Raspberries and all those Nuts: 800 Years of Anglo-Moroccan Relations

Preparing for a post Brexit world, The UK and Morocco signed an 'Association Agreement' last year. Both sides have emphasised in recent months the long trading and diplomatic links between the two countries, stretching back 800 years. We have seen Morocco as a supplier of luxury goods, mainly edible (fruit, vegetables, and nuts), as well as a balance to the power of Spain. Spain was the reason that in Elizabeth I's reign we exchanged Ambassadors for the first time. The Moroccan Ambassador being sent over to London in the very year of The Armada, 1588. Spain was the common enemy. On a personal note that is why I try and buy Moroccan raspberries from the supermarket rather than Spanish, as a small act of resistance to Spain's ongoing attitude towards Gibraltar!


In Tudor times we exported arms, guns, timber, and metals. In return we imported from Morocco, sugar, saltpetre, and, fascinatingly, ostrich feathers.

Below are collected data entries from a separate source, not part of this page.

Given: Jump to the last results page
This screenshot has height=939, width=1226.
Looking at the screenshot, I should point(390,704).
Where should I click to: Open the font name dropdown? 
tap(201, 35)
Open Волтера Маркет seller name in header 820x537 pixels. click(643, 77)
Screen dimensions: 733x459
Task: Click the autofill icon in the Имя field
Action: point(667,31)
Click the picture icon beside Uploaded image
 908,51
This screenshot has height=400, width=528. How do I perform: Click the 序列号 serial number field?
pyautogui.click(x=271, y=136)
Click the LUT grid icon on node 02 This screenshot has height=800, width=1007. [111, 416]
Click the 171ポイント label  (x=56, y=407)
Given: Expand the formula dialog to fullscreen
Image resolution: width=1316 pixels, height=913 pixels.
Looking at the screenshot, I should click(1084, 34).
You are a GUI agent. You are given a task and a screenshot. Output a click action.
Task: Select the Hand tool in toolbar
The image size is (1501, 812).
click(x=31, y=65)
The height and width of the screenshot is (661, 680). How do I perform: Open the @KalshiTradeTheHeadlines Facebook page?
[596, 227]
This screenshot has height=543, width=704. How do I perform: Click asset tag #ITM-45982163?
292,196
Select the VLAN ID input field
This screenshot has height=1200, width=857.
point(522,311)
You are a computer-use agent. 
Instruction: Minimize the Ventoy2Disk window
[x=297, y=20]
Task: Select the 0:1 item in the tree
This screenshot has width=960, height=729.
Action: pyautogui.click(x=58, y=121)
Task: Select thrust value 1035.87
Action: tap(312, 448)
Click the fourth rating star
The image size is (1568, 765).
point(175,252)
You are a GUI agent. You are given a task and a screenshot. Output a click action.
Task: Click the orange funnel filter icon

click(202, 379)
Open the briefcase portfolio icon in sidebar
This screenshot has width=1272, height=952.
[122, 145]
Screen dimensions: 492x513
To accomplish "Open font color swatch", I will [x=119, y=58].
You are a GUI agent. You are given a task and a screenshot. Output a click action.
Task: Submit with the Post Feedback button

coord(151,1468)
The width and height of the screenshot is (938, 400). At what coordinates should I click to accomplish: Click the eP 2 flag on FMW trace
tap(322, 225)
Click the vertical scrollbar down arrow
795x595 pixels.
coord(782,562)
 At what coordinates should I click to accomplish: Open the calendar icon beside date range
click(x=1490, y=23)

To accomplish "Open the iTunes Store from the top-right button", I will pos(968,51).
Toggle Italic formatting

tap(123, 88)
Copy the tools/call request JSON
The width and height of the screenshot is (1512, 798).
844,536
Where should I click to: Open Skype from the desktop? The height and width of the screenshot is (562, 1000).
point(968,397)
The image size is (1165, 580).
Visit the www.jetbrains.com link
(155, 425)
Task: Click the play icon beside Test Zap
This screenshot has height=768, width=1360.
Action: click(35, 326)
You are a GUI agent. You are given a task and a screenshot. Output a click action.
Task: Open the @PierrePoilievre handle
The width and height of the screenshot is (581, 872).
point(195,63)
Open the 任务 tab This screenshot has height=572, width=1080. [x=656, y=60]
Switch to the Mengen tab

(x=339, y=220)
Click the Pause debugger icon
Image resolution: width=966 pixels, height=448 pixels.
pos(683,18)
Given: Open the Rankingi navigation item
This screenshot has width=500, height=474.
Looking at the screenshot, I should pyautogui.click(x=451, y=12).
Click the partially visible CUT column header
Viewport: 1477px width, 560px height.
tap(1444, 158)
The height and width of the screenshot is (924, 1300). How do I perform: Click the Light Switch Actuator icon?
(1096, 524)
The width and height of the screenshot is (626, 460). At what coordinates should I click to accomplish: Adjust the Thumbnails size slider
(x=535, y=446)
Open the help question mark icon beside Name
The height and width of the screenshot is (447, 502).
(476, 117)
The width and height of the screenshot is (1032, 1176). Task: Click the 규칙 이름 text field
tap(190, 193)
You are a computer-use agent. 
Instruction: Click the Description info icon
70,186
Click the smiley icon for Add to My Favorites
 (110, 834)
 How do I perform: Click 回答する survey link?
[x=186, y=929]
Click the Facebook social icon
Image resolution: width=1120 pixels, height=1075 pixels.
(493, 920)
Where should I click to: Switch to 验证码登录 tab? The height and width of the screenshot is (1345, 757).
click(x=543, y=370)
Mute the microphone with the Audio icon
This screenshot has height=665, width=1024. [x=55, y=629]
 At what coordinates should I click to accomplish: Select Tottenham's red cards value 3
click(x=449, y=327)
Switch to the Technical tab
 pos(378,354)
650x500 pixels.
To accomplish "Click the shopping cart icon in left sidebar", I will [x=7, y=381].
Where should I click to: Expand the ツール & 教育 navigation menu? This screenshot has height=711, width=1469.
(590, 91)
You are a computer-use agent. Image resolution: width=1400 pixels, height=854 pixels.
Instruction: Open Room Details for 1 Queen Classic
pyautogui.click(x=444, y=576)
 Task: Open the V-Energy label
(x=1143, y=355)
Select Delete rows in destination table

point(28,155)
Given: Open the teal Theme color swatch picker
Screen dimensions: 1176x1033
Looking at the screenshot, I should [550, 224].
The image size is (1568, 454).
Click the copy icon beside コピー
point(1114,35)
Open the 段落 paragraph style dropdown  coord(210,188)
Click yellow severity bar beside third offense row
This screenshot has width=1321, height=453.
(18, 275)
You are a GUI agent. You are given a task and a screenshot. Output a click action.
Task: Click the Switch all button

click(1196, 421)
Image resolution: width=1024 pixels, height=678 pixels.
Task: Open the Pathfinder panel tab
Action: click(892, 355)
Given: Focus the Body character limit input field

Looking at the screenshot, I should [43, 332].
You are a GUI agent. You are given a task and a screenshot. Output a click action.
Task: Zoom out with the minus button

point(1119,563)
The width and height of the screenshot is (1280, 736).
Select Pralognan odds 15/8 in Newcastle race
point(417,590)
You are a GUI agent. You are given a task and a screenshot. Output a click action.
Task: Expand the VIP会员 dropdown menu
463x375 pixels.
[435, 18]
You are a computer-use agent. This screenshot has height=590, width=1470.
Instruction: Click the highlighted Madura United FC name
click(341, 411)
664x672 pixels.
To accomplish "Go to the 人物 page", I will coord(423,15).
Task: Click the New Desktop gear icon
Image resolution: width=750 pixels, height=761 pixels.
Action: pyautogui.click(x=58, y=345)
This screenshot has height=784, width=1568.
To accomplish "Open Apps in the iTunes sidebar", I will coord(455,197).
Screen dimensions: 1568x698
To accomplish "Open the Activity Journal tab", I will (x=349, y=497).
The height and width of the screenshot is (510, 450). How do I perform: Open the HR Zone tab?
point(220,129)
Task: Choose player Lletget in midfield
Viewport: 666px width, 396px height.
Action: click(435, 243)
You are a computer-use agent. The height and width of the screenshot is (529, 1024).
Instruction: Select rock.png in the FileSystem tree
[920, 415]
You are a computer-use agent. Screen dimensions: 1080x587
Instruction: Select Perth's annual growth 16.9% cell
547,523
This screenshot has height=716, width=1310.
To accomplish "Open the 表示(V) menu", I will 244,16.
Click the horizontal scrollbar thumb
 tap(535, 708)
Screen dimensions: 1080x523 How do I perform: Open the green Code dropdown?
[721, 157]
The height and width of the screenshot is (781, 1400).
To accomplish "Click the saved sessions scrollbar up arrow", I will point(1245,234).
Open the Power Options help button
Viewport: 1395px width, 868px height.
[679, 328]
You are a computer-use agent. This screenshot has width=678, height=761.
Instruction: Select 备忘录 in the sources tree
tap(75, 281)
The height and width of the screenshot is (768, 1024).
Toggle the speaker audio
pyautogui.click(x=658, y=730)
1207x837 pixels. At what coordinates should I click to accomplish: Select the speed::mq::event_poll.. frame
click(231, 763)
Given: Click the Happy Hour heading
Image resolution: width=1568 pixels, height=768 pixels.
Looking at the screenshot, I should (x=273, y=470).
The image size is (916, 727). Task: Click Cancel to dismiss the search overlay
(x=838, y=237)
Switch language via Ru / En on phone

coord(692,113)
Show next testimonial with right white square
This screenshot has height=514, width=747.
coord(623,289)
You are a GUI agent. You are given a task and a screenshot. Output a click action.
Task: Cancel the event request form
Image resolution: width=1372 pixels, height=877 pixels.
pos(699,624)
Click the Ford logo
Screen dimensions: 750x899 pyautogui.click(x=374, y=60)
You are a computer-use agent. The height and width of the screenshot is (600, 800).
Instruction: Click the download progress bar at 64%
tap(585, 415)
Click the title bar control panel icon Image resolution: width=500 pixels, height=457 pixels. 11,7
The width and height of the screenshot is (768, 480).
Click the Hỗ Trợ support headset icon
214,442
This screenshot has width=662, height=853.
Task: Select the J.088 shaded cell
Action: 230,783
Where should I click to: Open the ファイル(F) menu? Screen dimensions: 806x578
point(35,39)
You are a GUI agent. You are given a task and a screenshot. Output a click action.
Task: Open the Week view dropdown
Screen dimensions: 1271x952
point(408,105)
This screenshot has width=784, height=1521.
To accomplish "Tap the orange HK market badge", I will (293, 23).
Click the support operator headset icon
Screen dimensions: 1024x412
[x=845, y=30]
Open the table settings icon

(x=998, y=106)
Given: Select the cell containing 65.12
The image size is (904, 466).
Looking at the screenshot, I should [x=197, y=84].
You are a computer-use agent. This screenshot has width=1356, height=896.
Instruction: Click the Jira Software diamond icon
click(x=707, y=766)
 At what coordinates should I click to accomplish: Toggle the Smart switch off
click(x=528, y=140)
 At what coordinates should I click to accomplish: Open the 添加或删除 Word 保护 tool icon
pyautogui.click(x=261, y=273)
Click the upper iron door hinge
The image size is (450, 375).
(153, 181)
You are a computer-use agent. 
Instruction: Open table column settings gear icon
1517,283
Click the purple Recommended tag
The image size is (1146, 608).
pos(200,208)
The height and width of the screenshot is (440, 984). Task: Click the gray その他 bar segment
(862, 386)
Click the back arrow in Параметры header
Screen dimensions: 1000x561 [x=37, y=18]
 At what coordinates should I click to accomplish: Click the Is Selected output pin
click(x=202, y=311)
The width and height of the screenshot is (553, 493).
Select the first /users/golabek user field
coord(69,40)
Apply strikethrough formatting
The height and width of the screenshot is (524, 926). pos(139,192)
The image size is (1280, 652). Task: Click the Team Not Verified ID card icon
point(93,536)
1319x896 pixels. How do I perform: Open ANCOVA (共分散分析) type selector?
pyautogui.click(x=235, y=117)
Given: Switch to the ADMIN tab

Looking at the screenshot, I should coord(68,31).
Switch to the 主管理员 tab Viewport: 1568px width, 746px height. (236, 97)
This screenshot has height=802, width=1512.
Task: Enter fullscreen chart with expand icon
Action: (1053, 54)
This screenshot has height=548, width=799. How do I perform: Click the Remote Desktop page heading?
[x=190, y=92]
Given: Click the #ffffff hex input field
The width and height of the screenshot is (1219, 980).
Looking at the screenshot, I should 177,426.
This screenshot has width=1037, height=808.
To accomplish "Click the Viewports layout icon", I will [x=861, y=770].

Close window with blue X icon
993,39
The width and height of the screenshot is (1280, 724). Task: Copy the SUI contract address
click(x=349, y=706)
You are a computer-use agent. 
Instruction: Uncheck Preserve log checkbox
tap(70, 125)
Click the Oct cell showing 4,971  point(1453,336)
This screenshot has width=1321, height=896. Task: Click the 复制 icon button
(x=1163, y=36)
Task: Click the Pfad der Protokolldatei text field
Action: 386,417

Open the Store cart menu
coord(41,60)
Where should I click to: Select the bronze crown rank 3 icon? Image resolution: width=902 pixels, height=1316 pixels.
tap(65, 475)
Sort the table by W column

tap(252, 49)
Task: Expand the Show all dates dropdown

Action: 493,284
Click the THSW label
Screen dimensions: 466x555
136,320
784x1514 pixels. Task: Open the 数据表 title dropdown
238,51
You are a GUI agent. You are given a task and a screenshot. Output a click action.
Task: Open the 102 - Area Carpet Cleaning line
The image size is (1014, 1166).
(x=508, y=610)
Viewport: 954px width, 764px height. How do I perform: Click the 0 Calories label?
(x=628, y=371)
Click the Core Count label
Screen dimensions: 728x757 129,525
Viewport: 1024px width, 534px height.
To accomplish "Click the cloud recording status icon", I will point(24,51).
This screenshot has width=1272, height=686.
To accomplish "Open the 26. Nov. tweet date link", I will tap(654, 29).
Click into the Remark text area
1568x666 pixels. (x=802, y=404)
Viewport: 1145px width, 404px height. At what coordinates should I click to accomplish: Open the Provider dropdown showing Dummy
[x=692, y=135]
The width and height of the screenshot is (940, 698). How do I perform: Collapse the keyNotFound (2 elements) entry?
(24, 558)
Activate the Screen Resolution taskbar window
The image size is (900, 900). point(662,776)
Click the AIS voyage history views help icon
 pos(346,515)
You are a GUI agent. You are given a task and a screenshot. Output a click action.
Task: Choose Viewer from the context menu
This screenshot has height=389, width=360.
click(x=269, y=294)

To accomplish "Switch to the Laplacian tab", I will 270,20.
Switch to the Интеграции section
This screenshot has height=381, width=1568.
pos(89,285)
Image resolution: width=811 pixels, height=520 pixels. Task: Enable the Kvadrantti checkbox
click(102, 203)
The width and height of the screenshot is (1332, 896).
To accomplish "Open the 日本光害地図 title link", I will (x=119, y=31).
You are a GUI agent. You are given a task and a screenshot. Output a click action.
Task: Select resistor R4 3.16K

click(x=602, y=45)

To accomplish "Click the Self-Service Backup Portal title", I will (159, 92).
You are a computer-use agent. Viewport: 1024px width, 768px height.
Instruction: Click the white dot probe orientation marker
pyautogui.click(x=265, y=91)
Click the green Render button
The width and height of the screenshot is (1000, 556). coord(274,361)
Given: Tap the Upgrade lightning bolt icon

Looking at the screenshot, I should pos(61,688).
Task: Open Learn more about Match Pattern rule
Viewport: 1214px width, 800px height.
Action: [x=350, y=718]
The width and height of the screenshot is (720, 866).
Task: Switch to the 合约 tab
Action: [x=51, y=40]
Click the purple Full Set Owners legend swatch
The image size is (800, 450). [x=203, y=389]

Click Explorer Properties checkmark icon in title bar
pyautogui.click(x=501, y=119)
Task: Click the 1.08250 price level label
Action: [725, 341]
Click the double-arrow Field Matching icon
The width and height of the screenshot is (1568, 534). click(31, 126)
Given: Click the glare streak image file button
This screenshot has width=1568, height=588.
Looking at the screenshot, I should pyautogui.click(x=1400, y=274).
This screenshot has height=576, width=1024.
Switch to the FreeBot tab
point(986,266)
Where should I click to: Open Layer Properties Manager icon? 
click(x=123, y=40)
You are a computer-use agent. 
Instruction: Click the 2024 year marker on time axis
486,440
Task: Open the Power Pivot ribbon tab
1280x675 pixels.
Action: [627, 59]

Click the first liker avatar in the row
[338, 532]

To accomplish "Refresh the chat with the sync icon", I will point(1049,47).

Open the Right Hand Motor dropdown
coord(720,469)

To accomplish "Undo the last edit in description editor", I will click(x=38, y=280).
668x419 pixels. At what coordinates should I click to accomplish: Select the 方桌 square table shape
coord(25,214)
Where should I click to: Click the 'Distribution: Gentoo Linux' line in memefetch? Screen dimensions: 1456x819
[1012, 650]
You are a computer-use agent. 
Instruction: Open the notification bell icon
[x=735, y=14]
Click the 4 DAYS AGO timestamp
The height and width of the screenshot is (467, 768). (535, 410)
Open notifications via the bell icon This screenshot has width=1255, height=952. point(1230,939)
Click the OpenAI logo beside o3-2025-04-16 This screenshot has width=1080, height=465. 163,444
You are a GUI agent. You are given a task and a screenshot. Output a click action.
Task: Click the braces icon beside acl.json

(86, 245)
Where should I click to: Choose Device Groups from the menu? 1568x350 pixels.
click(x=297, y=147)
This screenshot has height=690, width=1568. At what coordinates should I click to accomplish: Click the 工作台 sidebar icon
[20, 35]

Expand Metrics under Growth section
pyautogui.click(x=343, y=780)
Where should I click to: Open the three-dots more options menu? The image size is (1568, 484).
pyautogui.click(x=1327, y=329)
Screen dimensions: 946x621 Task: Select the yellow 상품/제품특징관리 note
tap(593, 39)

So annoyed was the Catholic Church with our export of military equipment to an Islamic Power that The Papal Nuncio in Spain condemned Elizabeth in these words, 'there is no evil that is not devised by that woman, who, it is perfectly plain, succoured Morocco with arms, and especially with artillery'. One interesting fact of the late Tudor/Early Stuart England is that there were more English residents in Morocco, up to 1620, than there were in the whole of North America.


To return to the beginning of the story 800 years ago; we know that King John, ostracised by the Pope, at war with France, and threatened by the Barons at home, sought help from the Sultan of Morocco. He even promised, how seriously we don't know, to convert to Islam in return for military aid. His overtures were rejected, but it provides us with a most interesting 'what if' of history.


Despite, and sometimes because of, the actions of Barbary Pirates our relations remained strong, and trade flourished, and all this despite the gift of Tangier by the Crown of Portugal on the occasion of the marriage of Charles II to Catherine of Braganza, the Portuguese Princess in 1661. In 1684, Parliament was unwilling to find the cash for the defence of the city, and so it was evacuated and its defence works blown up; it has remained Moroccan ever since.


Today, The Department of International Trade emphasises the role Morocco could play in our post Brexit trade strategy - 'UK links to Anglophone Africa and Morocco's Francophone links create a platform for new business relationships'. In that wonderful line of Bob Hope, 'Like Webster's Dictionary, we appear to be Morocco bound'.